### [What is needed]
Which lines run from the one containing "At what coordinates" to the end of the material below? Copy them exactly, pictures excluded.

### [Study material]
___

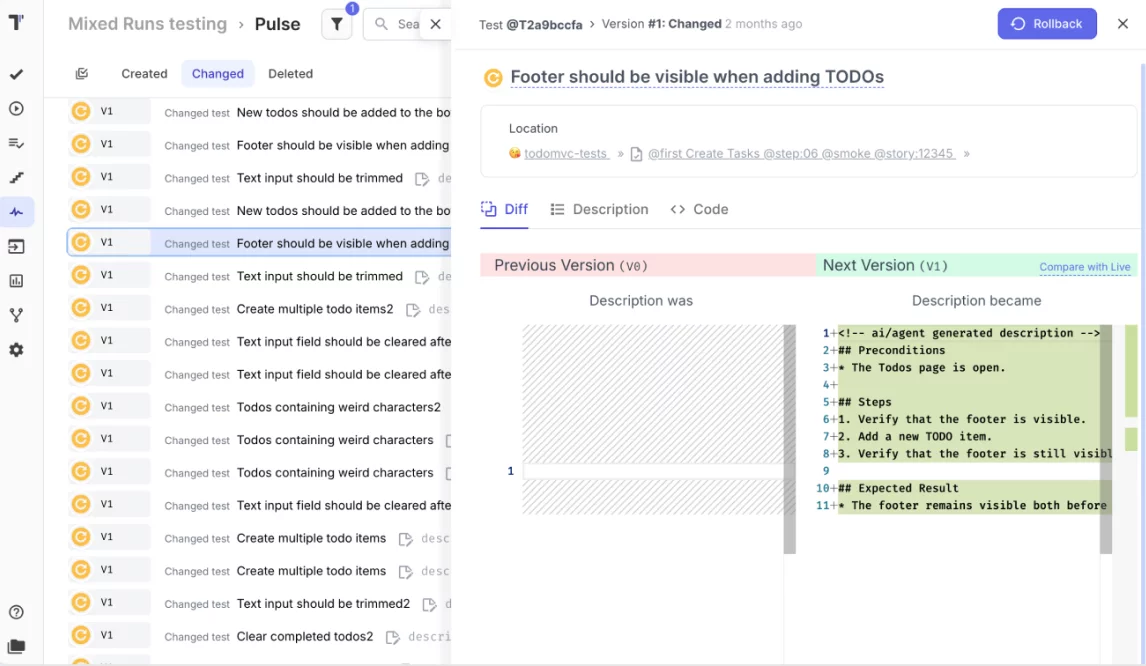Open the Tests checkmark icon in sidebar
This screenshot has width=1146, height=666.
pos(16,75)
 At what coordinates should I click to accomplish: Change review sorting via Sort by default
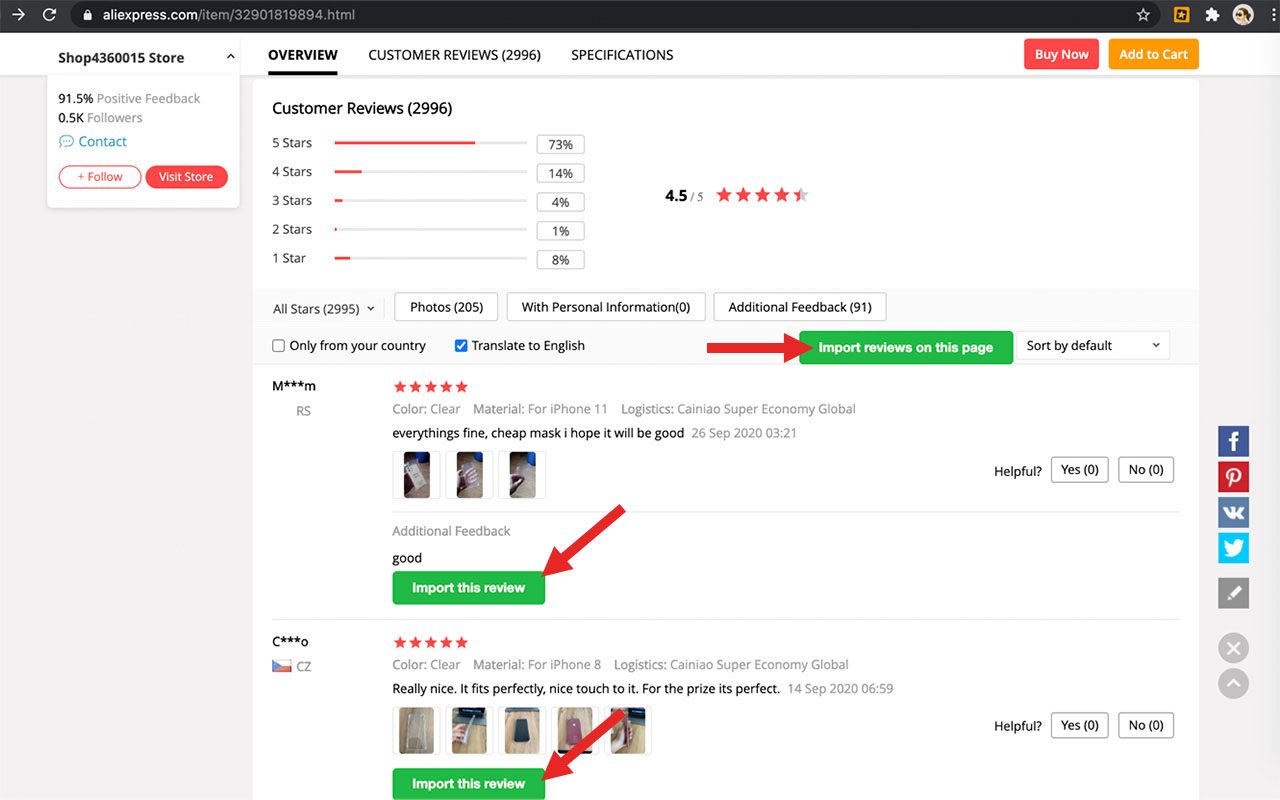coord(1093,345)
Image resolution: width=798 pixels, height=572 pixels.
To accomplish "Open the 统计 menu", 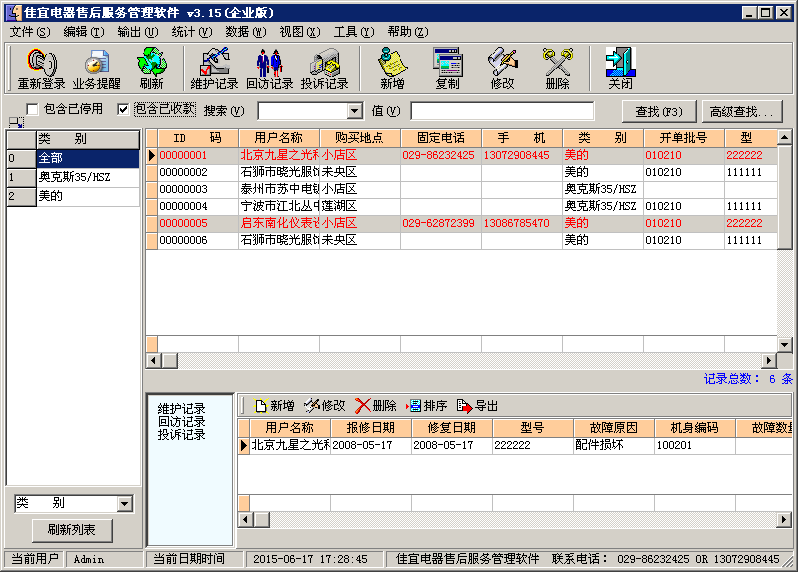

___

### [Output for this exercise]
 At what coordinates should I click to accomplish: Change review sorting via Sort by default
coord(1093,345)
Image resolution: width=798 pixels, height=572 pixels.
To accomplish "Open the 统计 menu", 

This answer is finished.